■ Exercise description ■
Swap "element" for "item" in the lines of the listing below, starting with the line that contains "coordinates (52, 22)." and going on through the end of the listing. Leave everything else unchanged.

■ Exercise material ■

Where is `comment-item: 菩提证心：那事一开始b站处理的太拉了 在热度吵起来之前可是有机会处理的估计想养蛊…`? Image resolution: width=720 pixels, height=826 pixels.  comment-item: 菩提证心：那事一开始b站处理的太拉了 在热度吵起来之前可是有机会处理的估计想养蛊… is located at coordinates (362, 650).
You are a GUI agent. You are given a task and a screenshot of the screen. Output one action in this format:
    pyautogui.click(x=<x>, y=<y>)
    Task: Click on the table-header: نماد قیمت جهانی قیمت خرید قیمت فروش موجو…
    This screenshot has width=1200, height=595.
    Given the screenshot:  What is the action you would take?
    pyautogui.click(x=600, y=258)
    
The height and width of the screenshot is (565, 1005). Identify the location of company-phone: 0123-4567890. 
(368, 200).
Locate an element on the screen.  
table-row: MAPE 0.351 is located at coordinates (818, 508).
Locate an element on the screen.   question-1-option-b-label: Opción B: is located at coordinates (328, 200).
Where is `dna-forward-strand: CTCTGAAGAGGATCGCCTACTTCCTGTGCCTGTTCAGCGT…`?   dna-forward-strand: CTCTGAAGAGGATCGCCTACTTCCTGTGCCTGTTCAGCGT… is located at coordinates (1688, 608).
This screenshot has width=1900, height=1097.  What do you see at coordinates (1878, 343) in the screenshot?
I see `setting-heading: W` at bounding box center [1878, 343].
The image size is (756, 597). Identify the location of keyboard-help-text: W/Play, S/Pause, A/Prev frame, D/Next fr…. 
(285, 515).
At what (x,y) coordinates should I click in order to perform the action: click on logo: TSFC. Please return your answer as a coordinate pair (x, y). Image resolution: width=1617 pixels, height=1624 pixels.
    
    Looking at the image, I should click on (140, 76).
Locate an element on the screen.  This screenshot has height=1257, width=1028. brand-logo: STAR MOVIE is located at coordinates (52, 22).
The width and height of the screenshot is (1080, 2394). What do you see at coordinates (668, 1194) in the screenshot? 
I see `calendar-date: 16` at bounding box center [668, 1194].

■ Your response ■
Locate an item on the screen.  This screenshot has height=1257, width=1028. brand-logo: STAR MOVIE is located at coordinates (52, 22).
The width and height of the screenshot is (1080, 2394). What do you see at coordinates (668, 1194) in the screenshot? 
I see `calendar-date: 16` at bounding box center [668, 1194].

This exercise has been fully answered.